Apache HDFS as Target
Fivetran HVR supports integrating changes into HDFS location. This section describes the configuration requirements for integrating changes using Integrate and Refresh into HDFS location.
Customize Integrate
Defining action Integrate is sufficient for integrating changes into an HDFS location. However, the default file format written into a target file location is HVR's own XML format and the changes captured from multiple tables are integrated as files into one directory. The integrated files are named using the integrate timestamp.
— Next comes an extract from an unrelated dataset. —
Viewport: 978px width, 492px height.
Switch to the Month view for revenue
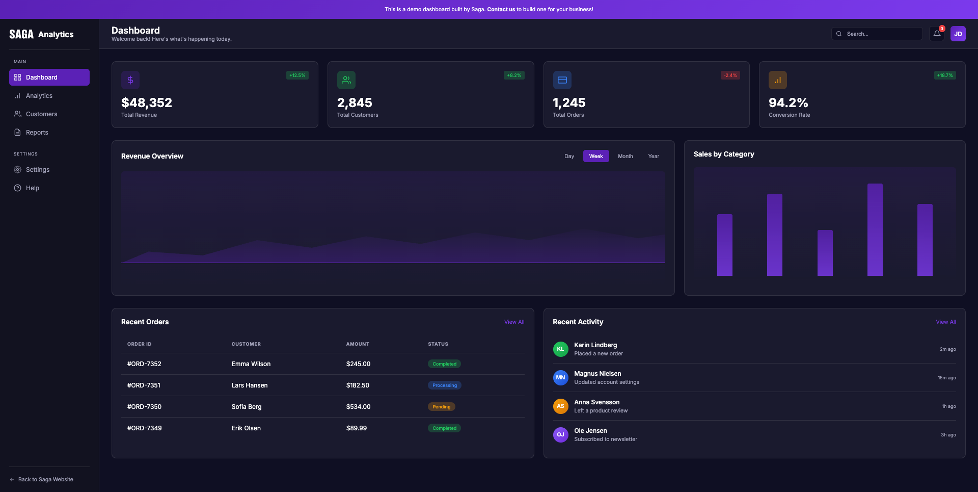tap(625, 156)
You may define other actions for customizing the default behavior of integration mentioned above. Following are few examples that can be used for customizing integration into the HDFS location:
Group | Table | Action | Annotation |
---|---|---|---|
HDFS | * | FileFormat | This action may be defined to:
|
HDFS | * | Integrate | To segregate and name the files integrated into the target location, define parameter RenameExpression. For example, if RenameExpression={hvr_tbl_name}/{hvr_integ_tstamp}.csv is defined, then for each table in the source, a separate folder (with the same name as the table name) is created in the target location, and the files replicated for each table are saved into these folders. This also enforces unique name for the files by naming them with a timestamp of the moment when the file was integrated into the target location. |
HDFS | * | ColumnProperties | This action defines properties for a column being replicated. This action may be defined to:
|
State Directory
By default, HVR creates its internal state files in a sub-directory named _hvr_state within the location’s top directory.
This option in HVR UI allows you to specify a custom path for HVR’s internal state files, which are used during file replication. The state directory can be configured as a path within the location’s top directory or placed outside of it. If a relative path (e.g., ../work) is specified, it will be interpreted relative to the location’s top directory.
If the state directory is on the same file system as the location’s top directory, HVR ensures that file move operations are ‘atomic,’ so users only see fully written files and never partial versions.
This option is equivalent to the location property File_State_Directory.
Intermediate Directory
This option in the HVR UI allows you to specify a directory path for storing intermediate (temporary) files generated during Compare. These files are created during both "direct file compare" and "online compare" operations.
Using an intermediate directory can enhance performance by ensuring that temporary files are stored in a location optimized for the system's data processing needs.
This setting is particularly relevant for target file locations, as it determines where the intermediate files are placed during the Compare operation. If this option is not enabled, the intermediate files are stored by default in the integratedir/_hvr_intermediate directory, where integratedir is the replication DIRECTORY (File_Path) defined for the target file location.
This option is equivalent to the location property Intermediate_Directory.
Integrate Limitations
By default, for file-based target locations, HVR does not replicate the delete
operation performed at the source location.